• Supplied records:
========================

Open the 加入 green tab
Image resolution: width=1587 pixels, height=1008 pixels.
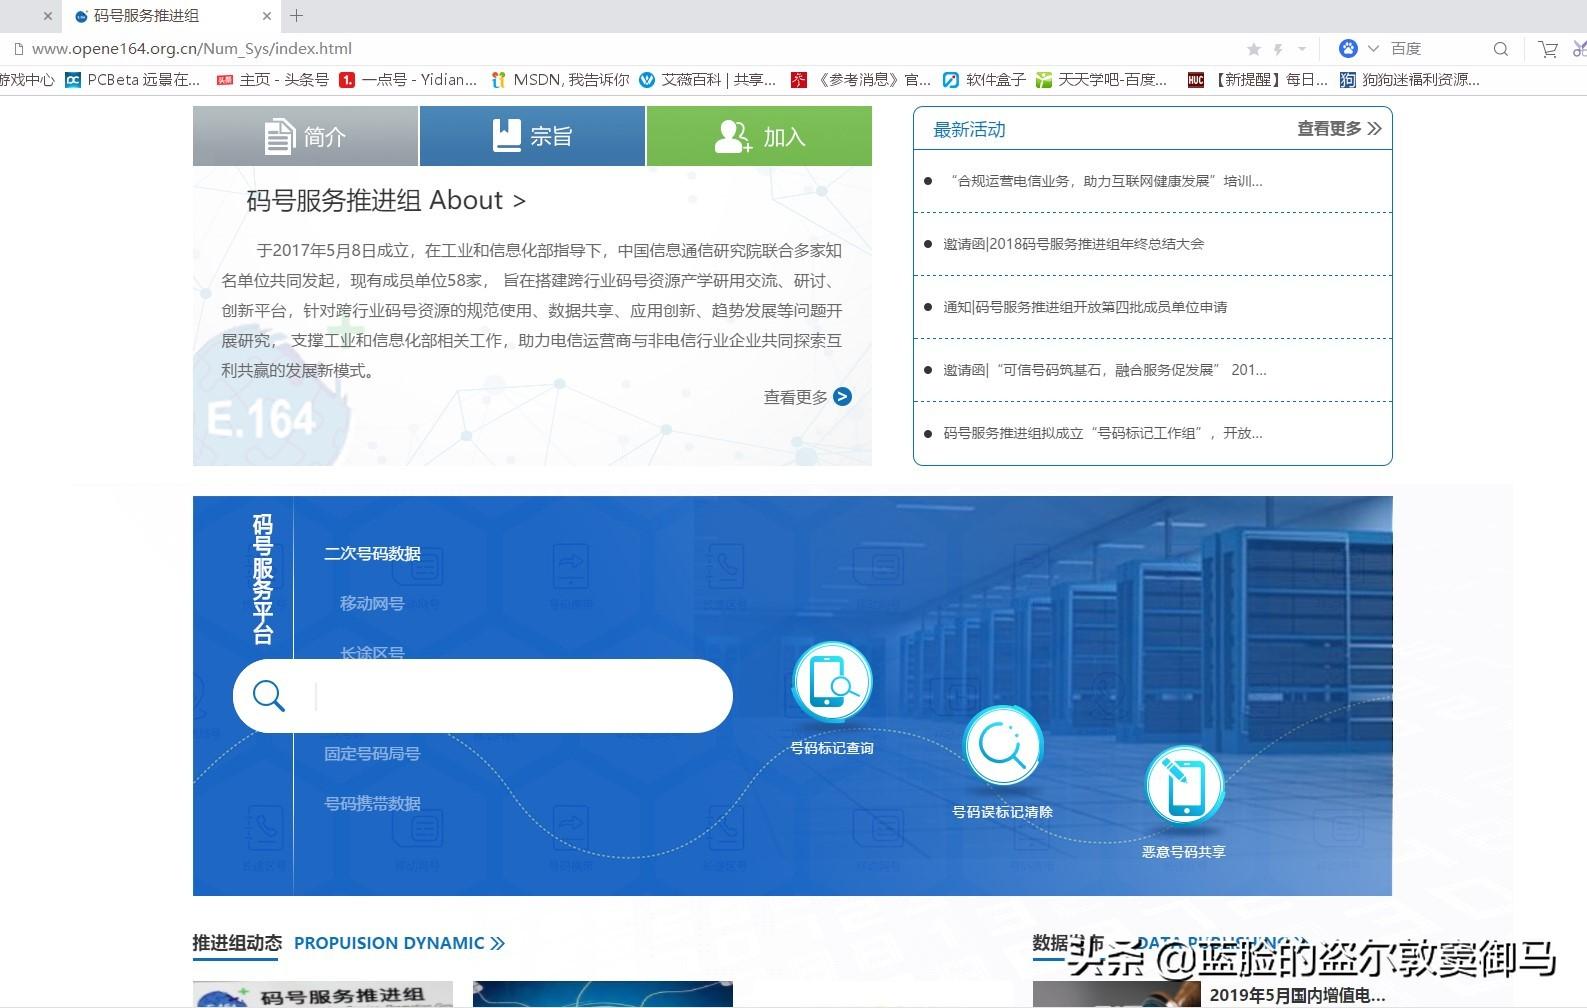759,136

========================

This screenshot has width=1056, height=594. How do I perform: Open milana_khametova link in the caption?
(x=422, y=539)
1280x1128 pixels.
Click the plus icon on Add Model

========================

• Required work:
Please give back, exactly as it stands above, the stretch from the line with "1280x1128 pixels." through the line with "Click the plus icon on Add Model", and no line outside it.

• Expected answer:
1280x1128 pixels.
Click the plus icon on Add Model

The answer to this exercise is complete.